Case ID: f_152/html/0984-01.html
Source: Caselaw Access Project
Author: {"author": "PER CURIAM,\"", "license": "Public Domain", "url": "https://static.case.law/"}
Date Created: 2024-08-24T03:29:51.129683

McCORMICK v. SOLINSKY.
    (Circuit Court of Appeals, Fifth Circuit.
    April 15, 1907.)
    No. 1,633.
    Bankruptcy — Contract to' Furnish Money for Composition — Illegal Conditions.
    A contract by a bank to advance the money to pay a composition made by a bankrupt, in part consideration for which it was to receive payment of its own debt in full, is illegal, and will not support an action by the bank to recover from another creditor the amount he received under the composition, and which by such contract, to which he was a party, he agreed to return to the bank.
    [Ed. Note. — For cases in point, see Cent. Dig. vol. 6, Bankruptcy, § 587.]
    In Error to the Circuit Court of the United States for the Eastern District of Texas.
    F. D. Minor, for plaintiff in error.
    A. T. Watts and Lewis F. Chester, for defendant in error.
    Before PARDEE, McCORMICK, and SHELBY, Circuit Judges.
   PER CURIAM,"

Oil the case made, the contract by the Citizens’ National Bank of Beaumont, under which it advanced the money to pay the composition to creditors in the bankruptcy of E. N. Brown, was illegal, because a part of the consideration thereof was that the bank’s debt against the bankrupt should be paid in full, notwithstanding the composition.
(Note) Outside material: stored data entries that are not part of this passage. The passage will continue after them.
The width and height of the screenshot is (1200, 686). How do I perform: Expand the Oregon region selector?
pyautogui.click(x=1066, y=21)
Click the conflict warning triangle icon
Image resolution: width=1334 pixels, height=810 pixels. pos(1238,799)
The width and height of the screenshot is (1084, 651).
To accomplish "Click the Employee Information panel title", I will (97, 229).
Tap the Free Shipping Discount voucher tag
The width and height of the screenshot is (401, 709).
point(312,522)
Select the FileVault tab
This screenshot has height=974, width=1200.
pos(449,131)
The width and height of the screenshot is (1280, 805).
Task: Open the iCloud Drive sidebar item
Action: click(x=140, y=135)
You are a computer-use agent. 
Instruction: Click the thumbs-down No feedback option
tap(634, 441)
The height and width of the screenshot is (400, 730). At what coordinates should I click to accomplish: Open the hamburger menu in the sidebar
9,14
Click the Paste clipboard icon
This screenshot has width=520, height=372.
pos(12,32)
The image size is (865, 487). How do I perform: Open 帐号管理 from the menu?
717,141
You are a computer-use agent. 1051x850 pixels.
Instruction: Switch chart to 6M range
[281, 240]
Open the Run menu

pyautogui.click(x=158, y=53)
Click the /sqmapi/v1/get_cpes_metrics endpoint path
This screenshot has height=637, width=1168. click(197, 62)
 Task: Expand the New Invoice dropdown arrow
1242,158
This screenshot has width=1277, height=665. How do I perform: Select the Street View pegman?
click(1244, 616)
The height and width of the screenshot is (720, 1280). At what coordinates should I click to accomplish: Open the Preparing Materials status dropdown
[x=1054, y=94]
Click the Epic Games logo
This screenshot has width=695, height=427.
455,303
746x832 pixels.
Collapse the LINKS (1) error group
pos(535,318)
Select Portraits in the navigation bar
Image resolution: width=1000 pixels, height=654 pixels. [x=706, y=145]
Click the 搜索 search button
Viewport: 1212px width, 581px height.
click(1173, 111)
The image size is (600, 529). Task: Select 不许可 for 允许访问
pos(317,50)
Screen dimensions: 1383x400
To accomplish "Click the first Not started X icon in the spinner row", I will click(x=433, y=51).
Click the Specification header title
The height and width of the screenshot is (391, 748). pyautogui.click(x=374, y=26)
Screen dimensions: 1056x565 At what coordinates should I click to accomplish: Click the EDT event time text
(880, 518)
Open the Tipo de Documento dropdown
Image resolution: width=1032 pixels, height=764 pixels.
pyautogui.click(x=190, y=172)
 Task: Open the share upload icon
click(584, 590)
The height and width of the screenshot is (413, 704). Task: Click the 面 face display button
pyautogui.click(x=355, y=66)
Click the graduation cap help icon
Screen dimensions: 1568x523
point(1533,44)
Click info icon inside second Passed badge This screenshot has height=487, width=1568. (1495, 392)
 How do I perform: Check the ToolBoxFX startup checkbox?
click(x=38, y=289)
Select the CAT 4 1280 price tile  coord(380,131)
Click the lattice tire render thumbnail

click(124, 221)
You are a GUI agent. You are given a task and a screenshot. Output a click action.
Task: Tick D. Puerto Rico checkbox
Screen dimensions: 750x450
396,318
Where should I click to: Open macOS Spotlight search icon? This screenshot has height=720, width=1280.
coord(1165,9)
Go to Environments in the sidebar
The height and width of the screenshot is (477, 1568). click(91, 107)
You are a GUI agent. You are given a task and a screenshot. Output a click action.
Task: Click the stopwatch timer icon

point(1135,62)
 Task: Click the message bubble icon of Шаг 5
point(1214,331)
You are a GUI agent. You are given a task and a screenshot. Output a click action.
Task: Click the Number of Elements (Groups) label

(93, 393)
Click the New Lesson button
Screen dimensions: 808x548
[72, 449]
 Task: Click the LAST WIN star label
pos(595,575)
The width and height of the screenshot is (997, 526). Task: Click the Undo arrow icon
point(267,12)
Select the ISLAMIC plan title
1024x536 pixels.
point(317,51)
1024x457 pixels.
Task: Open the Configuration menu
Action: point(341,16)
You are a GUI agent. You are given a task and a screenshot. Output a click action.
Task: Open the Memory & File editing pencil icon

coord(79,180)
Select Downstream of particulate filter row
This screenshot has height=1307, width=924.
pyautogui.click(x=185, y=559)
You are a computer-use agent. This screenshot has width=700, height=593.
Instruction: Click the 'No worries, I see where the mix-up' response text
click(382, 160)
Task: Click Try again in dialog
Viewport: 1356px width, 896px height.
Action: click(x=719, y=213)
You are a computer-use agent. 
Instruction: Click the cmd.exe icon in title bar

Solinsky was a party to the illegal contract, and therein agreed as a part of the inducement that he would return to the bank the amounts received by him under the composition as one of the creditors of the bankrupt, Brown. The present suit, being one to recover from Solin-sky the amounts received by him under the composition, is clearly a suit to recover moneys knowingly advanced under an illegal contract.

The.judgment of the Circuit Court is therefore affirmed.